Workflow versioning without breaking production
Deploying new workflow code while thousands of in-flight executions run old logic is the operational trap. Temporal's patched API and workflow versioning let you branch:
import { patched } from '@temporalio/workflow';
export async function onboardMerchant(input: OnboardInput) {
if (patched('add-kyc-step-2025-03')) {
await runKycCheck(input); // new activity
}
await createAccounts(input);
// ...
}
Old histories replay through the pre-patch path; new starts take the new path. Never change workflow structure without a patch or version bump — non-determinism errors (NondeterminismError: Activity type mismatch) mean someone edited a running workflow's code path. Treat workflow definitions like database migrations: deploy-compatible first, then remove old branches after drain.
Failure modes I've debugged
Activity succeeds, workflow thinks it failed. Network partition between worker and Temporal server can leave activity completion unrecorded. Activities must be idempotent; use idempotency keys on external calls. Workflow stuck in Running forever. Usually a missing signal or a condition with no timeout. Always bound human waits: await condition(() => approved, '30 days') then escalate. History too large. Workflows that loop thousands of times without continueAsNew hit size limits (~50MB). Batch processing should spawn child workflows or call continueAsNew every N iterations. Worker task backlog. Scale workers horizontally on the same task queue; one slow activity type can starve the queue — split hot activities to dedicated queues.
Worker deployment and observability
Workers poll task queues — they're stateless processes you scale like API servers. Run at least two replicas per queue in production so deploys don't drain all pollers. Separate task queues by domain (payments, onboarding) so a poison message in one domain doesn't block another. Temporal UI shows every workflow execution with input, result, pending activities, and stack traces — use it as the primary debug surface, not grep through application logs.

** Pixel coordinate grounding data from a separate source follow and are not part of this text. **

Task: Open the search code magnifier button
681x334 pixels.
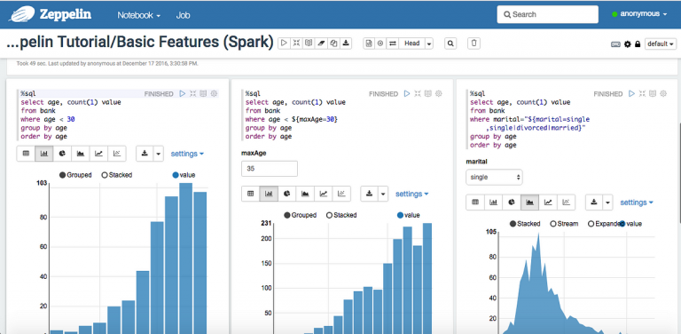Action: coord(450,43)
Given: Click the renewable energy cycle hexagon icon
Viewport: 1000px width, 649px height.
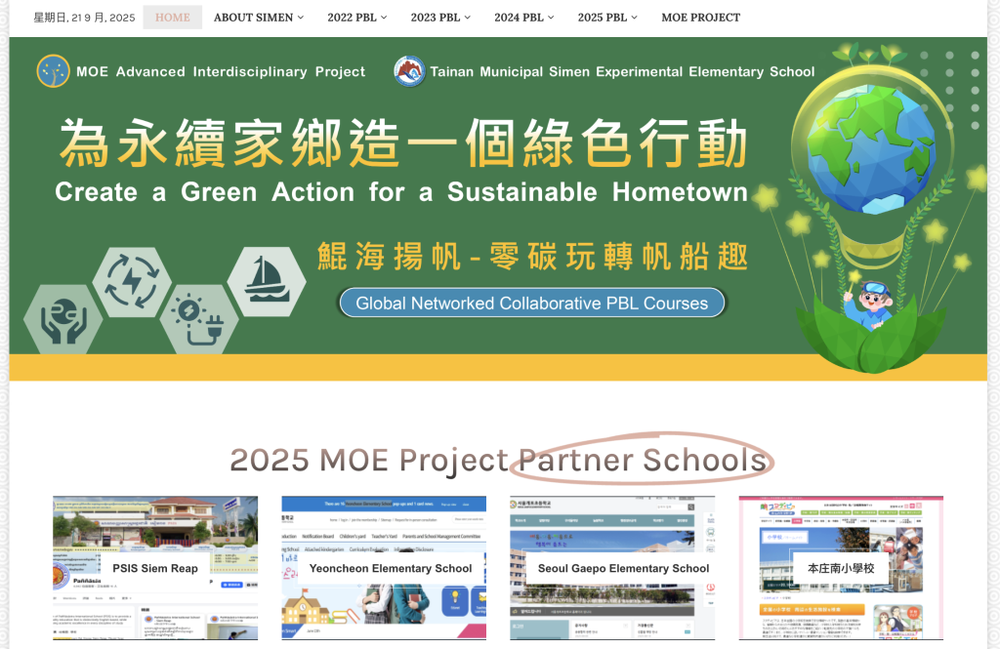Looking at the screenshot, I should 132,282.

Metrics worth alerting on: workflow_task_schedule_to_start_latency (worker capacity), activity_task_failures by type (downstream dependency health), and workflow_endtoend_latency p99 by workflow type (SLA regressions). Export to Prometheus via Temporal's SDK metrics or Cloud observability.
Production checklist
- Activities are idempotent; external calls carry idempotency keys
- Workflow code has zero direct I/O — all side effects in activities
- Human waits and external callbacks use signals with documented payloads
- Timers have explicit timeout policies and escalation paths
- Workflow changes ship with
patchedor version identifiers - Workers run ≥2 replicas; critical queues isolated
- Load tests include worker restart mid-execution
- Runbooks document how to terminate, reset, or signal stuck workflows
Start with one workflow type in staging — onboard a merchant, process a refund, run a provisioning pipeline — and deliberately kill workers mid-execution. If replay completes without duplicate side effects, your activity boundaries are correct.
Resources
Frequently asked questions
What problem does Temporal solve that a queue doesn't?
Queues move messages; Temporal runs workflows that survive process restarts, sleep for days, wait for signals, and retry activities with full history. You write ordinary code with await points — the service persists progress so a crash doesn't lose which step you were on.
When is Temporal overkill?
Fire-and-forget background jobs, simple cron, or single-step async work don't need a workflow engine. Use Temporal when the process spans multiple services, human approvals, timers (dunning, reminders), or must not double-execute side effects across failures.
How do activities differ from workflows?
Workflows must be deterministic — no random, no direct IO — so history can replay. Activities perform the IO (HTTP, DB, email) and are retried with policies you configure. That split is the core mental model; violate determinism and you'll get non-determinism errors on replay.